Repeat all entries exactly.

Saved entries:
┄┄┄┄┄┄

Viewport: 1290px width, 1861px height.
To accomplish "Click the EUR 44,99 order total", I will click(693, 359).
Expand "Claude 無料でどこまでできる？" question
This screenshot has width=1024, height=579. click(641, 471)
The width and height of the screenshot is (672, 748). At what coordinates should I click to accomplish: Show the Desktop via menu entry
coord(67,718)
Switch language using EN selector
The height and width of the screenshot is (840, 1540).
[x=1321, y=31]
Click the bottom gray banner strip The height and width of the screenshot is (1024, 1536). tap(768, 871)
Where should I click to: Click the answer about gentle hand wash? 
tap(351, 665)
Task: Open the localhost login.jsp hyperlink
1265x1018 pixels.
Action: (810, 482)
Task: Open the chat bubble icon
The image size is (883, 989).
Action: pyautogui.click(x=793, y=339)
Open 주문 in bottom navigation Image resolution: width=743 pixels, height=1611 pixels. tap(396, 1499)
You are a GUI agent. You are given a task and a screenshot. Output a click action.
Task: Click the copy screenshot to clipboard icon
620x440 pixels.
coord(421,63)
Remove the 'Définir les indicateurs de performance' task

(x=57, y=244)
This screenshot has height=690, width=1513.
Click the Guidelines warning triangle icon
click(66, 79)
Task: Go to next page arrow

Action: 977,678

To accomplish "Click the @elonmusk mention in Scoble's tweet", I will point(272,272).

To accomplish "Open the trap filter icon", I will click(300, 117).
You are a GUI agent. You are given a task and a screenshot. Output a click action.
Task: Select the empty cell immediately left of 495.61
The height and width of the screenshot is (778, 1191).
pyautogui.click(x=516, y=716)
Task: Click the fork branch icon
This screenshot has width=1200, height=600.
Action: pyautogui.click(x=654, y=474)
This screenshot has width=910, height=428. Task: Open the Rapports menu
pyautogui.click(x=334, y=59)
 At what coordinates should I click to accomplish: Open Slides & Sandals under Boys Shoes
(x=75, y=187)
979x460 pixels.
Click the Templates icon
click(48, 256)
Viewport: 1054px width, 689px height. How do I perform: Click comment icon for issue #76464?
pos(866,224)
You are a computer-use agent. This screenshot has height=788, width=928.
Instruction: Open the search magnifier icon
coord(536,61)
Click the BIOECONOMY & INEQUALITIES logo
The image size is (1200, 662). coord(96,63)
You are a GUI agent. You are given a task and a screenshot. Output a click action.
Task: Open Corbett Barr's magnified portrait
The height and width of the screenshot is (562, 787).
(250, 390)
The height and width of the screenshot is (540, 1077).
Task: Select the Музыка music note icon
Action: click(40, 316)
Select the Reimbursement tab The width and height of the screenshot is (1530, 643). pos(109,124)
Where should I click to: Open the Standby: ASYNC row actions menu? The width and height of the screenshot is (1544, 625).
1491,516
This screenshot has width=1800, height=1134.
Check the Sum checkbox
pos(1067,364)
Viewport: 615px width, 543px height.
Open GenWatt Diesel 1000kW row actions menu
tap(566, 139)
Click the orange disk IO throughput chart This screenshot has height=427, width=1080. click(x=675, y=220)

┄┄┄┄┄┄

→ **SOLUTION FOR THIS TASK**:
Viewport: 1290px width, 1861px height.
To accomplish "Click the EUR 44,99 order total", I will click(693, 359).
Expand "Claude 無料でどこまでできる？" question
This screenshot has width=1024, height=579. click(641, 471)
The width and height of the screenshot is (672, 748). At what coordinates should I click to accomplish: Show the Desktop via menu entry
coord(67,718)
Switch language using EN selector
The height and width of the screenshot is (840, 1540).
[x=1321, y=31]
Click the bottom gray banner strip The height and width of the screenshot is (1024, 1536). tap(768, 871)
Where should I click to: Click the answer about gentle hand wash? 
tap(351, 665)
Task: Open the localhost login.jsp hyperlink
1265x1018 pixels.
Action: (810, 482)
Task: Open the chat bubble icon
The image size is (883, 989).
Action: pyautogui.click(x=793, y=339)
Open 주문 in bottom navigation Image resolution: width=743 pixels, height=1611 pixels. tap(396, 1499)
You are a GUI agent. You are given a task and a screenshot. Output a click action.
Task: Click the copy screenshot to clipboard icon
620x440 pixels.
coord(421,63)
Remove the 'Définir les indicateurs de performance' task

(x=57, y=244)
This screenshot has height=690, width=1513.
Click the Guidelines warning triangle icon
click(66, 79)
Task: Go to next page arrow

Action: 977,678

To accomplish "Click the @elonmusk mention in Scoble's tweet", I will point(272,272).

To accomplish "Open the trap filter icon", I will click(300, 117).
You are a GUI agent. You are given a task and a screenshot. Output a click action.
Task: Select the empty cell immediately left of 495.61
The height and width of the screenshot is (778, 1191).
pyautogui.click(x=516, y=716)
Task: Click the fork branch icon
This screenshot has width=1200, height=600.
Action: pyautogui.click(x=654, y=474)
This screenshot has width=910, height=428. Task: Open the Rapports menu
pyautogui.click(x=334, y=59)
 At what coordinates should I click to accomplish: Open Slides & Sandals under Boys Shoes
(x=75, y=187)
979x460 pixels.
Click the Templates icon
click(48, 256)
Viewport: 1054px width, 689px height. How do I perform: Click comment icon for issue #76464?
pos(866,224)
You are a computer-use agent. This screenshot has height=788, width=928.
Instruction: Open the search magnifier icon
coord(536,61)
Click the BIOECONOMY & INEQUALITIES logo
The image size is (1200, 662). coord(96,63)
You are a GUI agent. You are given a task and a screenshot. Output a click action.
Task: Open Corbett Barr's magnified portrait
The height and width of the screenshot is (562, 787).
(250, 390)
The height and width of the screenshot is (540, 1077).
Task: Select the Музыка music note icon
Action: click(40, 316)
Select the Reimbursement tab The width and height of the screenshot is (1530, 643). pos(109,124)
Where should I click to: Open the Standby: ASYNC row actions menu? The width and height of the screenshot is (1544, 625).
1491,516
This screenshot has width=1800, height=1134.
Check the Sum checkbox
pos(1067,364)
Viewport: 615px width, 543px height.
Open GenWatt Diesel 1000kW row actions menu
tap(566, 139)
Click the orange disk IO throughput chart This screenshot has height=427, width=1080. click(x=675, y=220)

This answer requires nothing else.